Jack shook his head, smiling grimly. "All in good time," he said. "You're telling me your story now."
"Oh, Miriam's just another of them. She came the day before I received my instructions to get hold of Bobo. I was ordered to take her into my house, and give it out that she was a cousin. That was the final humiliation!"
"Is that all you can tell me about Miriam?"
She nodded. "We don't confide in each other," she said with tight lips.
There was a considerable silence between the two before the fire.
"What are you thinking about?" asked Mrs. Cleaver nervously at last.
"Just trying to dope out a plan to get him—with your help."
"Oh, I'm afraid!" she wailed. "When my income is cut off what shall I do?"
"I promised you—in Bobo's name—to take care of that."
"To the same amount?" she asked sharply.
Jack smiled dryly. "I'm afraid I'd hardly feel justified in recommending that Bobo keep up all this—but, say, ten thousand a year."
"Ten thousand!" she cried, aghast. "That's nothing!"
A grimmer tone crept into Jack's voice. "Sorry, but we don't owe you anything, you know. If you refuse to help me, I should have to have you arrested."
If she had defied him Jack's position would have been a little awkward, for he was not prepared to go as far as he had said. But Mrs. Cleaver's spirit was broken now. She only shuddered and wept the louder.
"Ten thousand!" she wailed. "I'll have to give up everything that makes life worth living!"
"You told me you were sick of all this."
"I'll have to move into a miserable apartment!"
"Come now, plenty of people have a whale of a time on ten thousand—or even the half of that."
"Suburbanites!" she said with the utmost scorn.
"Has 'Mr.

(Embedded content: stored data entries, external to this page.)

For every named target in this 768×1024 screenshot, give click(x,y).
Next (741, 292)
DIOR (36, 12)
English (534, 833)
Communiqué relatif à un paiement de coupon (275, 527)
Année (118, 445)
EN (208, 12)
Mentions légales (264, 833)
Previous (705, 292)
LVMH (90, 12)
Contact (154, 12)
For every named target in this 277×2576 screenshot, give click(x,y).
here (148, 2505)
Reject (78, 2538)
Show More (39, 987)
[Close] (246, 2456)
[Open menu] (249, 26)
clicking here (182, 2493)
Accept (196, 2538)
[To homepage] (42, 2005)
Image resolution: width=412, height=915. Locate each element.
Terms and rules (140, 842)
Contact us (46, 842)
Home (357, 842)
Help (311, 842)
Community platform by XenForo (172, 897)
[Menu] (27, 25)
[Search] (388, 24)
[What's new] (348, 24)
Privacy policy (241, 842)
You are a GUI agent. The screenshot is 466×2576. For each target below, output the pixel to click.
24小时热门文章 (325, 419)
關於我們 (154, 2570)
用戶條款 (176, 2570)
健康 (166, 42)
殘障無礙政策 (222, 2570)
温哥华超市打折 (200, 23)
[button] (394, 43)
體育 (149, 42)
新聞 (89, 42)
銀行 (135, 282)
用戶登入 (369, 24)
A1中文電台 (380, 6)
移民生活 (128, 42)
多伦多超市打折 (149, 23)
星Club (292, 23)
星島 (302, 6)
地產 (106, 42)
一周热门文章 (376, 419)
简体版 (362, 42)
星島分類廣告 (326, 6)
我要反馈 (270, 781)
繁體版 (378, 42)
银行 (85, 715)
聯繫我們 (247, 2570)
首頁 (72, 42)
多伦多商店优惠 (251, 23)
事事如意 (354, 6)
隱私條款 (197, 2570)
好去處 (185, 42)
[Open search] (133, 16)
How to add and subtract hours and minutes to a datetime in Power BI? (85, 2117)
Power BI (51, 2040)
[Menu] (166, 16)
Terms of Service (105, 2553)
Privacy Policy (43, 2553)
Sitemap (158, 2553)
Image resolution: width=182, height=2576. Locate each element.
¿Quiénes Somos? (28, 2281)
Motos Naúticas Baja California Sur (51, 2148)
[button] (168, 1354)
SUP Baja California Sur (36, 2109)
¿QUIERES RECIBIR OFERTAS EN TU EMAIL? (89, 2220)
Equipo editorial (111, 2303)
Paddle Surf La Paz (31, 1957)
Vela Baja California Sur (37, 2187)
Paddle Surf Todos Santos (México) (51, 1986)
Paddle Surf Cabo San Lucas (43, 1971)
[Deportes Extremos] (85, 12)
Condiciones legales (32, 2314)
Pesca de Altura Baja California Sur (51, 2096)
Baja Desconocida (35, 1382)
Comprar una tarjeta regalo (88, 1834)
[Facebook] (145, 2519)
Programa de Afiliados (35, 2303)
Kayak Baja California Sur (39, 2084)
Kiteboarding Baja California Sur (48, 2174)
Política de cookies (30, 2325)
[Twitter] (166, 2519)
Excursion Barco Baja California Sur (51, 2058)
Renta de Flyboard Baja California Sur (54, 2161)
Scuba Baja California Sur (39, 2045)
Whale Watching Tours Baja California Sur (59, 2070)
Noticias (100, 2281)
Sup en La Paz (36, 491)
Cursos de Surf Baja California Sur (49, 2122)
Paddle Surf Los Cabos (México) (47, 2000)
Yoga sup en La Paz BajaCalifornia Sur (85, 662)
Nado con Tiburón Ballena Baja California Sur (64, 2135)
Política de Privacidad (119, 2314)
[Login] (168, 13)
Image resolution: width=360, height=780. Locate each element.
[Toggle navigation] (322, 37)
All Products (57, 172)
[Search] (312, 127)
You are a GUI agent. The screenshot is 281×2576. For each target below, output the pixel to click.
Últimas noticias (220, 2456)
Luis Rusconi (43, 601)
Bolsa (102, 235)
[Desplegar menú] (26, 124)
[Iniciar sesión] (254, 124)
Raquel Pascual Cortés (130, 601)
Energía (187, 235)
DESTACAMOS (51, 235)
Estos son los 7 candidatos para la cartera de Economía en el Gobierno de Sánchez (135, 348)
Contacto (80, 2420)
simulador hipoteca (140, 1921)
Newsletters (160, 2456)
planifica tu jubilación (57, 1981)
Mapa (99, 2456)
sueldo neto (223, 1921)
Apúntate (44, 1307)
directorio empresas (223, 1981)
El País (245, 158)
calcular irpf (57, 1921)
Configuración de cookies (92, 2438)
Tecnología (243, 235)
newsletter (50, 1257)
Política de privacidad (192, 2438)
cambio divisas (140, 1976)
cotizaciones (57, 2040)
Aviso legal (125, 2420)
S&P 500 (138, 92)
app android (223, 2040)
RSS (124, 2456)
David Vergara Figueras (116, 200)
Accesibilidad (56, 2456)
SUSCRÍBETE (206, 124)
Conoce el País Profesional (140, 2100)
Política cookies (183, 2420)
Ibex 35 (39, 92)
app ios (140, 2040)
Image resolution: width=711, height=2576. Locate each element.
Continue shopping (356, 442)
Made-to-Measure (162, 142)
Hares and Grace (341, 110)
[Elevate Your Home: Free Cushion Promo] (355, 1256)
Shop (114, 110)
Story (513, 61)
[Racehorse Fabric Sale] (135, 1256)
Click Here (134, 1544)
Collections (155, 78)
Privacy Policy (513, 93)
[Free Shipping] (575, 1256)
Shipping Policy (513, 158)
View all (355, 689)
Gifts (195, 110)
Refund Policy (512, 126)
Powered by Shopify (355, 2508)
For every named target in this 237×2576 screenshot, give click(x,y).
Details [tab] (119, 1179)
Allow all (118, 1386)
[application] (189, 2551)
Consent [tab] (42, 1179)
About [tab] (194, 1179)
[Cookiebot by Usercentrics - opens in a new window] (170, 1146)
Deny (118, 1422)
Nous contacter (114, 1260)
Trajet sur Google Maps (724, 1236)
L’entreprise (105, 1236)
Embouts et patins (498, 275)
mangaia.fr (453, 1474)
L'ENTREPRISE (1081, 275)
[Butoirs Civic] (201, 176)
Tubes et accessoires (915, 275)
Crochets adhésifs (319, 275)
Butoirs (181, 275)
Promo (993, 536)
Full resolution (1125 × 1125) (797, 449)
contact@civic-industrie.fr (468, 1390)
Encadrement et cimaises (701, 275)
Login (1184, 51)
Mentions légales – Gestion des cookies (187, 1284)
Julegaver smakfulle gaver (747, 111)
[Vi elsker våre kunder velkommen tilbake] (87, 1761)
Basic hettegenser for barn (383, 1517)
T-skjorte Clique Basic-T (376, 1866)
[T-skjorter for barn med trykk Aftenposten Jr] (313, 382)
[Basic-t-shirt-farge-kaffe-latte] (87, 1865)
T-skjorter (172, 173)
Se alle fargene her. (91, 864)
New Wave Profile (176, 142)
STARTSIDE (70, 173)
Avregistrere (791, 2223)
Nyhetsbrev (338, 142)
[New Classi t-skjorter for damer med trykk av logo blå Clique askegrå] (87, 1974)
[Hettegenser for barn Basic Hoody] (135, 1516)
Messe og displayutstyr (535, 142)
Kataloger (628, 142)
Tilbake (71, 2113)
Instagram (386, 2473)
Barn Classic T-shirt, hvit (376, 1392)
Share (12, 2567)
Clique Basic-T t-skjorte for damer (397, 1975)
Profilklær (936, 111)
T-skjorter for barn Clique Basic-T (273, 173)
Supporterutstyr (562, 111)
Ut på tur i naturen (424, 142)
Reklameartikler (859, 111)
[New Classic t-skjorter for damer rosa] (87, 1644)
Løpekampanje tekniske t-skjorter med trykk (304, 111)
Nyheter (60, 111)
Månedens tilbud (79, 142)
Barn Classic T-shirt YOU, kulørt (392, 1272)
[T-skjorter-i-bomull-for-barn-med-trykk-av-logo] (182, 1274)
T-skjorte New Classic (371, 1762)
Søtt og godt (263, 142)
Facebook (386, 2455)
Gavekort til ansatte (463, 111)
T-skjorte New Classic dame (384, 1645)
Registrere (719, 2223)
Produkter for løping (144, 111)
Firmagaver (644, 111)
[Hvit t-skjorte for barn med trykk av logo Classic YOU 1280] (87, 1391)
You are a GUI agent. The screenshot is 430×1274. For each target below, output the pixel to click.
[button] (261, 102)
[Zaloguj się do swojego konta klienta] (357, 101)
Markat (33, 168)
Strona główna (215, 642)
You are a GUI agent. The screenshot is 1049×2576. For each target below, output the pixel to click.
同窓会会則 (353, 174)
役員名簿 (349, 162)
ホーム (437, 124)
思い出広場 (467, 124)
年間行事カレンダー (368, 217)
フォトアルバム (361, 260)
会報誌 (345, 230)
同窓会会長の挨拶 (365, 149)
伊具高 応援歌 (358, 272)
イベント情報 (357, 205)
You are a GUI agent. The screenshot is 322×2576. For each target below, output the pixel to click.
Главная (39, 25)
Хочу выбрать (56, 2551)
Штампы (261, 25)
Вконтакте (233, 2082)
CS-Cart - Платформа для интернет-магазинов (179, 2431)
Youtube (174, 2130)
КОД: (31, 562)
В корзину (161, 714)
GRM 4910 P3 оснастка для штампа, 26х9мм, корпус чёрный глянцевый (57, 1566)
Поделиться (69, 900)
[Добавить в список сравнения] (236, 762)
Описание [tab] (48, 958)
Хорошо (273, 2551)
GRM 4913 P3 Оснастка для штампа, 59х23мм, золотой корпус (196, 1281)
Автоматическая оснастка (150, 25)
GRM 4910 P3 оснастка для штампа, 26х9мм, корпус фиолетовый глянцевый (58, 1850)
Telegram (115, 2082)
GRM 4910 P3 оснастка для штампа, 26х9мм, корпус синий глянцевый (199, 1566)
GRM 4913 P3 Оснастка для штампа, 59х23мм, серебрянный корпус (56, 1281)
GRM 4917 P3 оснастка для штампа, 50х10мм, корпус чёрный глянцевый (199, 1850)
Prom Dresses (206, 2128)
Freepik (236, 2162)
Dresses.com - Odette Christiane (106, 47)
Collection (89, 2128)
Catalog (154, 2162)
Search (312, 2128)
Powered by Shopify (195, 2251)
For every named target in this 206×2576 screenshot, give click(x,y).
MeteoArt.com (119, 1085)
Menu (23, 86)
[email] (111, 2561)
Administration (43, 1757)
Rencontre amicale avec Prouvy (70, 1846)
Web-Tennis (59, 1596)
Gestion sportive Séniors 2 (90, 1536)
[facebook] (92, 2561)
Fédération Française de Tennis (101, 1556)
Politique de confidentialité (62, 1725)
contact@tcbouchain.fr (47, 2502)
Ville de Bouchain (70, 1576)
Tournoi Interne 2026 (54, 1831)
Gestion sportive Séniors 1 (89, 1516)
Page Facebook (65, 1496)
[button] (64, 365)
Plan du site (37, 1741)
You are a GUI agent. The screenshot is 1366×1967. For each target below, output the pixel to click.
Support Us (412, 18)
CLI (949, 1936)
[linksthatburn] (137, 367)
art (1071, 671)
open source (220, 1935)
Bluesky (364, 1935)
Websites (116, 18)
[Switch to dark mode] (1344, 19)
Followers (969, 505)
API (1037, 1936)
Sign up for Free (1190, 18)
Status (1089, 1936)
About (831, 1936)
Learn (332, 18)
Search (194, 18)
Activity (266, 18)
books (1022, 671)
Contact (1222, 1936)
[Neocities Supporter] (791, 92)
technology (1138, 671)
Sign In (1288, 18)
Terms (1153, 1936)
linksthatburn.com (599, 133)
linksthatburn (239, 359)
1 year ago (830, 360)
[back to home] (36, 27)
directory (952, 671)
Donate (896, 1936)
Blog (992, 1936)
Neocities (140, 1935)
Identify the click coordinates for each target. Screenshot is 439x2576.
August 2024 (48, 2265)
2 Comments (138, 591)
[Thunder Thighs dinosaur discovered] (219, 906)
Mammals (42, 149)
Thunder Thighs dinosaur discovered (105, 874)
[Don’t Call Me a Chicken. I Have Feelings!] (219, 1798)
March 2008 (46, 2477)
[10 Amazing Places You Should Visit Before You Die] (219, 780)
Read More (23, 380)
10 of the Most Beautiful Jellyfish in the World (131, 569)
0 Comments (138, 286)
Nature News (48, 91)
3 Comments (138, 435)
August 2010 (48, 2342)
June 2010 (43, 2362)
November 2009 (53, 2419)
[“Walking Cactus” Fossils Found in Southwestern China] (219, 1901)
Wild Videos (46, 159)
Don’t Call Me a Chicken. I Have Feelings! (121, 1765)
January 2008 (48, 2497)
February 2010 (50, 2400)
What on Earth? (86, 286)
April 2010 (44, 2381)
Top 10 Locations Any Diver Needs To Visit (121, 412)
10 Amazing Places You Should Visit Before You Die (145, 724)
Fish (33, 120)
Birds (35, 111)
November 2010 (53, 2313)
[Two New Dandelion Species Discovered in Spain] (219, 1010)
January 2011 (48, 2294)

B.' any regular time for calling up?" asked Jack.
"No. Every few days. I haven't heard in nearly a week. I shall probably hear to-morrow."
"Very good. Now listen. When he calls up, make out you're in great anxiety. But don't give him too many details over the 'phone. Suggest that it's not safe to do so. You can let him understand though that it has something to do with Bobo or me. Tell him that you think I am having you watched. Tell him that you must see him in order to find out how to act. Don't ask him to come here; that would surely excite his suspicions. Name some public place; a hotel would be the best."
"Will I have to face him?" she faltered. "I'm afraid."
"I'll be there," said Jack. "You may leave him to me."